Teknoloji sektörüne inovatif bir bakış açısı getirmeyi hedefleyen TesterYou’nun Kurucusu Barış Sarıalioğlu, NLP’nin gelecekteki iş dünyasının sürdürülebilirliği noktasında değerlendirmelerde bulunuyor.
Teknoloji hızla ilerlemeye devam ettikçe birçok endüstri, otomasyonun ve yapay zekanın etkisini hissetmeye devam ediyor. Her gün karşılaştığımız araç ve sistemlerde kullanımı artan Doğal Dil İşleme (NLP) teknolojileri, iletişim ve çalışma şeklimizde devrim yaratma potansiyeline sahipken aynı zamanda istihdamın geleceği hakkında bazı önemli soruları da gündeme getiriyor.
Şirketler ve kuruluşlar için zamandan ve kaynaktan tasarruf sağlama ve otomatikleştirme özelliği taşıyan NLP’nin, çeşitli alanlardaki insan işçilerin yerini alma potansiyeli ise son yıllarda yaygın olarak tartışılan konular arasında yer alıyor. Her yeni teknolojide olduğu gibi, doğal dil işleme teknolojilerinin de iş gücünde kullanımıyla ilgili bir takım etik hususlar mevcut.
NLP’nin İş Gücüne Uygulanması İçin Sorumlu Stratejiler Geliştirilmeli
NLP’den yararlanan yapay zeka araçlarının, şirketlere ve kuruluşlara maliyet tasarrufu, gelişmiş verimlilik, karar alma ve kuruluşların yeteneklerini genişletme gibi çok çeşitli faydalar sağlama potansiyeline sahip olduğunu söyleyen TesterYou Kurucusu Barış Sarıalioğlu şunları söyledi:
“NLP’nin iş gücüne uygulanması için sorumlu stratejiler geliştirmesi oldukça önemli. Kesin olan bir şey var ki, istihdamın geleceği hızlı teknolojik değişimle şekillenecek.
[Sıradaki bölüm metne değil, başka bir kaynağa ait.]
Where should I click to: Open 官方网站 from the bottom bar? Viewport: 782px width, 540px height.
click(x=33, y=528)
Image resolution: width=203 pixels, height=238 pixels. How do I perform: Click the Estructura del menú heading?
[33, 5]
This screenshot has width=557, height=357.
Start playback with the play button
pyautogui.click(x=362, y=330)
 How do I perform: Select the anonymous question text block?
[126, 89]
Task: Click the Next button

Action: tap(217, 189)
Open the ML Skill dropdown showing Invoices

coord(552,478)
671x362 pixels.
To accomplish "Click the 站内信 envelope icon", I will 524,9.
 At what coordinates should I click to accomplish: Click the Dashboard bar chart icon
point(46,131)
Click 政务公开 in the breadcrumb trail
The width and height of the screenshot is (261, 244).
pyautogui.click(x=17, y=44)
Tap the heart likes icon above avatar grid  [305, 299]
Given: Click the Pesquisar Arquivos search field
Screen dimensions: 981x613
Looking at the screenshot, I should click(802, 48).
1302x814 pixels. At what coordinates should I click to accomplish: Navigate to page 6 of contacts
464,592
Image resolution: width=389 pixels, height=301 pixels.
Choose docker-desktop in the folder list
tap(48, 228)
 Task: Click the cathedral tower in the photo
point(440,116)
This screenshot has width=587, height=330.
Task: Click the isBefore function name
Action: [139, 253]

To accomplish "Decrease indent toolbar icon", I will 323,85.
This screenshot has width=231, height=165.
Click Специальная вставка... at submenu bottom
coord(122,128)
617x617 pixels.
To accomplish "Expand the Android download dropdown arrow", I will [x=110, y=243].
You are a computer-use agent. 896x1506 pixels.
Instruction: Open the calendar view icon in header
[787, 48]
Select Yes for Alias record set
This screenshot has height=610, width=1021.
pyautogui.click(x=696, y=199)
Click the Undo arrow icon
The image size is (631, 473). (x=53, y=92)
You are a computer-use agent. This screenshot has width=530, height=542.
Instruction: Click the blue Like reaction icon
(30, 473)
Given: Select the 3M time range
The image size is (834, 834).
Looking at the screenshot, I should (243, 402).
Çalışanların gelecekte talep görecek yeni beceri ve bilgiler edinerek bu değişime hazırlıklı olmaları kritik önem taşıyor.
Bu yalnızca veri bilimi ve makine öğrenimi gibi teknik becerileri değil, aynı zamanda problem çözme, eleştirel düşünme ve yaratıcılık gibi yapay zeka kullanımıyla bile iş gücünde oldukça değerli olacak sosyal becerileri de içeriyor. Ana endişelerden biri NLP’den yararlanan yapay zeka araçlarının, halihazırda büyük ölçüde insan emeğine bağımlı olan endüstrilerde iş kayıplarına yol açabilmesi.
Yapay zeka, insan çalışanlara tekrarlanan görevlerde yardımcı olabilir ancak çalışanların sağlayabileceği düzeyde yaratıcılık, eleştirel düşünme ve problem çözme becerileri sağlama kapasitesine sahip değildir. Ayrıca müşterilerin ihtiyaç duyabileceği insani dokunuşun ve empatinin yerini alması da henüz mümkün görünmemektedir.”